Reusability of Tools for Broad Applicability of Use Cases
Use cases for data integration tools are diversifying as buyers procure tools with the aim of supporting a wide range of projects and initiatives. Although data integration tools are still mainly deployed for BI, analytics and data warehousing initiatives, the growing complexity and diversity of usage scenarios is also fueling demand. Uses of federated views of data to leverage distributed enterprise data in an LDW are attracting early interest as a means of aggregating and providing data rapidly to the business. Data migrations in support of modernization and consolidation initiatives are growing, with data integration capabilities — and the related technology area of data quality — providing critical infrastructure for such efforts. As MDM programs increase in number and scope, organizations also seek to apply investments in data integration technology to these programs, to which the movement, transformation and federation of master data is fundamental. Synchronization of data between operational applications and across enterprise boundaries (between trading partners or between on-premises and cloud-based applications) also represents an area of growth. Increasingly, end-user organizations are deploying data integration services beneath, and in support of, wider SOA initiatives.

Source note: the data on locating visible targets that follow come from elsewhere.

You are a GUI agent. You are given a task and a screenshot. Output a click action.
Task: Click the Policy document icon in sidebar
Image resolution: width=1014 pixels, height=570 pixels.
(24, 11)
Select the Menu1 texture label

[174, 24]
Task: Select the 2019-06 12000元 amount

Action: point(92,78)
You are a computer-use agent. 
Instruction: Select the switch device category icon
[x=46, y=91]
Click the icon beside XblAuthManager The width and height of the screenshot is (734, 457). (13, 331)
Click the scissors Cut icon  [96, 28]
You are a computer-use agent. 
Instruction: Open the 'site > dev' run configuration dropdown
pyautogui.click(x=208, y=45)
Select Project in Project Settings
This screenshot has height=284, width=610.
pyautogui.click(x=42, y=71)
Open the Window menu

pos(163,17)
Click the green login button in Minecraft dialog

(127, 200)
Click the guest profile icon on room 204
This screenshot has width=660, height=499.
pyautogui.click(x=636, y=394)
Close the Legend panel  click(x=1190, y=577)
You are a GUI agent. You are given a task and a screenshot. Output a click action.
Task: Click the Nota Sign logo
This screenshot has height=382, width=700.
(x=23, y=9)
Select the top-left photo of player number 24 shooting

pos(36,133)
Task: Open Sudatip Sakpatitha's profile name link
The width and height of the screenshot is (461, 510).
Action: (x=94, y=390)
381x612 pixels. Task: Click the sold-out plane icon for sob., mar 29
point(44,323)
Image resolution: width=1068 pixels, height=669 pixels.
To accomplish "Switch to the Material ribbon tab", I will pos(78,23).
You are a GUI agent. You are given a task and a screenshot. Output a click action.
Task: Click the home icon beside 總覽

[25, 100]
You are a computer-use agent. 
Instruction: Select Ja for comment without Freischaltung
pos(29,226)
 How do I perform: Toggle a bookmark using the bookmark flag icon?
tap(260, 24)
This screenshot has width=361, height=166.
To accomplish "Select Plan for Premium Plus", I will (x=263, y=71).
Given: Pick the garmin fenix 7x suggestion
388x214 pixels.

The Customer Experience of Support and Service Is a High Priority
The customer experience is increasingly important to organizations when choosing vendors in terms of overall customer service and support, pricing approaches for data integration tools, and the perception of value relative to cost models. With reduced staff and budget, and amid mounting pressure for faster and higher-quality delivery of solutions, buyers are demanding a superior customer service and support experience from their technology providers. In addition to highly responsive and high-quality technical support, customers desire direct and frequent interactions with sales teams and executives. Buyers are also focusing strongly on the availability of skills both within a provider's installed base and via system integrator partners, and of forums in which they can share experiences, lessons and solutions with their peers.